Industrial Biotechnology Briefing to Highlight Green Investing
WASHINGTON, D.C. (February 21, 2005) -- Biotechnology has moved beyond the doctor’s office to impact even the fuel we put in our cars. That will be one of the messages delivered at the third annual briefing on industrial biotechnology for securities analysts and investors on Feb. 22, 2005. The half-day briefing, hosted by the Biotechnology Industry Organization (BIO), will emphasize progress in the growing industrial enzyme, small molecule production, nanotechnology, bioenergy and biobased materials markets. Presentations will also highlight investment opportunities in “green” technologies, such as the production of clean-burning ethanol and cleaner manufacturing using biotechnology. The invitation-only event will take place from 11:00 a.m. to 4:00 p.m. at the Waldorf=Astoria Hotel in New York City. Analysts and investors interested in attending should contact Sarah Lux at (212) 362-1200 or send an email with contact information to email@example.com.
CEOs and senior managers from industrial biotechnology companies, such as DuPont, Diversa, DSM, Dyadic International, Iogen, Genencor International, Novozymes and Metabolix, will discuss industrial enzymes for cleaner manufacturing and chemical synthesis, and new biotech production methods for ethanol transportation fuel. The briefing will begin with a video from BIO, “New Biotech Processes Revolutionize Domestic Energy Production.”

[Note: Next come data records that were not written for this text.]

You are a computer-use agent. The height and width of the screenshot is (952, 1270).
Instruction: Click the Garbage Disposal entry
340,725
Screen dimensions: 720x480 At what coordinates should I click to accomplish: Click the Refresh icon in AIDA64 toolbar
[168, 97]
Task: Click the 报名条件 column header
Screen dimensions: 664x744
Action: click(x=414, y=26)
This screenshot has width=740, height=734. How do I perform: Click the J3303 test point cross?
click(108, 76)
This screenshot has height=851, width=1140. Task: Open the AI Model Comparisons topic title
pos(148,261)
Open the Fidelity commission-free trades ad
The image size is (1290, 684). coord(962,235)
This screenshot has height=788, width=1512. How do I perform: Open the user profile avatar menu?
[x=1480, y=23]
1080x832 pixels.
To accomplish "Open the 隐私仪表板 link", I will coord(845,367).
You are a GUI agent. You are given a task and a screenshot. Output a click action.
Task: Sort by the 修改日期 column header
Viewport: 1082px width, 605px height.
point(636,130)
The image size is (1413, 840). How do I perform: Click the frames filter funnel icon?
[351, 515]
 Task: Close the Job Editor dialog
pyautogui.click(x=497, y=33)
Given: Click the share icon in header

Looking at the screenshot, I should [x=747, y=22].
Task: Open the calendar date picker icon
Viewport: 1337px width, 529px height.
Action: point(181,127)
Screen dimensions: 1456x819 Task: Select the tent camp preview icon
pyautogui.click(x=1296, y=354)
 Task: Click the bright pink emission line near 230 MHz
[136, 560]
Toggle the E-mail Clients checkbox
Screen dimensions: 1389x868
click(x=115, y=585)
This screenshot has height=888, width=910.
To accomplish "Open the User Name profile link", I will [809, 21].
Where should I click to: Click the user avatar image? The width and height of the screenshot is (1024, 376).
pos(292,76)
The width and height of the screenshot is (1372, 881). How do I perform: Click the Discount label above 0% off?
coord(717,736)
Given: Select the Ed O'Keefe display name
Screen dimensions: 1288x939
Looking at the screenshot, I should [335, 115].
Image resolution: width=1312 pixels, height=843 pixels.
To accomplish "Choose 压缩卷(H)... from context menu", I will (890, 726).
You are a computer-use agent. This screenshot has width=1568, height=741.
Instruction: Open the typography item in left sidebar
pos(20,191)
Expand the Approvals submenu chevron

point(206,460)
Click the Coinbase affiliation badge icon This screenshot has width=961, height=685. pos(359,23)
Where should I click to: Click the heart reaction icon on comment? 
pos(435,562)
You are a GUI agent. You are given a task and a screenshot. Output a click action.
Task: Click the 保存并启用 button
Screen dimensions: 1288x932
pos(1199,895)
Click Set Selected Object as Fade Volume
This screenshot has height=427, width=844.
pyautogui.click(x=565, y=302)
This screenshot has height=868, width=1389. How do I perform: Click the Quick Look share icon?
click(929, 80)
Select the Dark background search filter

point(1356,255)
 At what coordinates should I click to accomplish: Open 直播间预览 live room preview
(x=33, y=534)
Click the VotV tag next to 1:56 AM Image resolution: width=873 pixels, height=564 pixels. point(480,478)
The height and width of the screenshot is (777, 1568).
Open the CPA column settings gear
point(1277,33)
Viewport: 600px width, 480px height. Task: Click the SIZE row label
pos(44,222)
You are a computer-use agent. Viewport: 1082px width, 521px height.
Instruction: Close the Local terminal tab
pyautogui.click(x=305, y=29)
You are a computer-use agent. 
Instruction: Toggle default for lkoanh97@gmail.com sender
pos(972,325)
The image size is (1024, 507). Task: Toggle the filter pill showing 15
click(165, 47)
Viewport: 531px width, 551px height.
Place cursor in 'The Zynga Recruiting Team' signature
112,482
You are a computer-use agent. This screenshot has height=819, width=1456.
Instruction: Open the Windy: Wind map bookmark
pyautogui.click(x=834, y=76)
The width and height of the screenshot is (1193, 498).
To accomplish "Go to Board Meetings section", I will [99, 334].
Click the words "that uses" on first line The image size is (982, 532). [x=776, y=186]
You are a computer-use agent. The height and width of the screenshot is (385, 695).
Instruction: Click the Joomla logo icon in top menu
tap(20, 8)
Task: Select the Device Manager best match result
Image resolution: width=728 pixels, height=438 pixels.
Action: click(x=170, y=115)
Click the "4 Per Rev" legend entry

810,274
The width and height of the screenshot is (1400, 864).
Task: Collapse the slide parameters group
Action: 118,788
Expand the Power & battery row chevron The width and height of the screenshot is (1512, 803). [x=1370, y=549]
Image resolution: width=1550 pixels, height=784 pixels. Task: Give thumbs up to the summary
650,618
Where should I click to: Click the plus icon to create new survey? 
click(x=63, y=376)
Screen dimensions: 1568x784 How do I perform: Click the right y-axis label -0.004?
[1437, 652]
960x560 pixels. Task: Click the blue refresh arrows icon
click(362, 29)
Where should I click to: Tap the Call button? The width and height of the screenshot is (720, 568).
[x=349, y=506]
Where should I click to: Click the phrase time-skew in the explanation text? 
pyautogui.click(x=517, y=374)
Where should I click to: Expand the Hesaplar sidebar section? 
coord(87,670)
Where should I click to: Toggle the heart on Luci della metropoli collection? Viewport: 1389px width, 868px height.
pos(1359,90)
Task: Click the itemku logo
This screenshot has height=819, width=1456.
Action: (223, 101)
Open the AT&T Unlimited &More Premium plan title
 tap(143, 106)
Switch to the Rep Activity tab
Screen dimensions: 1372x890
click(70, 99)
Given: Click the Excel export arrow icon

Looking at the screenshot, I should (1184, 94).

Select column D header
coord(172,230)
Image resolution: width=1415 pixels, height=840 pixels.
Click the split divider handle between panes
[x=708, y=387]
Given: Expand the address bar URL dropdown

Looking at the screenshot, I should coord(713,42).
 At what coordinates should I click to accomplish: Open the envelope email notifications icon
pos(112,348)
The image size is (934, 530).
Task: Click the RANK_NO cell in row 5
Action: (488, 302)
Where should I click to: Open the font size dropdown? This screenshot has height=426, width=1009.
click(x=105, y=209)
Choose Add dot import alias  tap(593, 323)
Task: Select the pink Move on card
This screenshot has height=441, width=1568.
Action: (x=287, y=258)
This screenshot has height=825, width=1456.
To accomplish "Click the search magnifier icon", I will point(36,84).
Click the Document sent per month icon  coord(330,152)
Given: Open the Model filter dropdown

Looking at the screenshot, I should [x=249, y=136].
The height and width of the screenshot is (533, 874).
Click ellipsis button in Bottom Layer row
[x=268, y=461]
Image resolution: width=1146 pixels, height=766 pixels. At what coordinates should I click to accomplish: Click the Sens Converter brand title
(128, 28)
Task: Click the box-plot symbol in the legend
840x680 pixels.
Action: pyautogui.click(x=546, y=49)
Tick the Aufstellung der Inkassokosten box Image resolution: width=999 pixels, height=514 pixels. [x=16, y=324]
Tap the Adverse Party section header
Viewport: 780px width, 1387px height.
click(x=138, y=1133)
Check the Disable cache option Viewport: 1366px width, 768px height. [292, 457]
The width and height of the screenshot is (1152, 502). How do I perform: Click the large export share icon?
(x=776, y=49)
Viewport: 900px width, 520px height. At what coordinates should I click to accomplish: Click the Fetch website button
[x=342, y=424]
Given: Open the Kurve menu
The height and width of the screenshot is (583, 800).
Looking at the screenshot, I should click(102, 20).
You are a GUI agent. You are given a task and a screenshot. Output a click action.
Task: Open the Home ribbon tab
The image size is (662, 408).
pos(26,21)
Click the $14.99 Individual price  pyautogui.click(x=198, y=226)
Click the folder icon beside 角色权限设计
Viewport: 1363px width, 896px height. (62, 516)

The video promotes a revolution in industrial biotechnology that is radically changing how companies make ethanol for transportation fuel. The key driver in this new technology is the ability to change the cellulose in agricultural crop plant matter into sugars that can be fermented to produce ethanol and refined into other value-added products. Industrial biotechnology companies such as Genencor and Novozymes have developed microbes that now make it economically feasible to produce ethanol not only from grain but also from corn stover, wheat straw, sugar cane waste and many other agricultural crop residues. Over the next few years, biotechnology will enable American farmers to harvest not just one but two crops from every field – a grain crop and a biomass crop. In doing so the biotech revolution promises to create a positive economic upturn in rural America by growing markets for bioethanol and creating new jobs.
BIO represents more than 1,000 biotechnology companies, academic institutions, state biotechnology centers and related organizations in all 50 U.S. states and 33 other nations. BIO members are involved in the research and development of health-care, agricultural, industrial and environmental biotechnology products.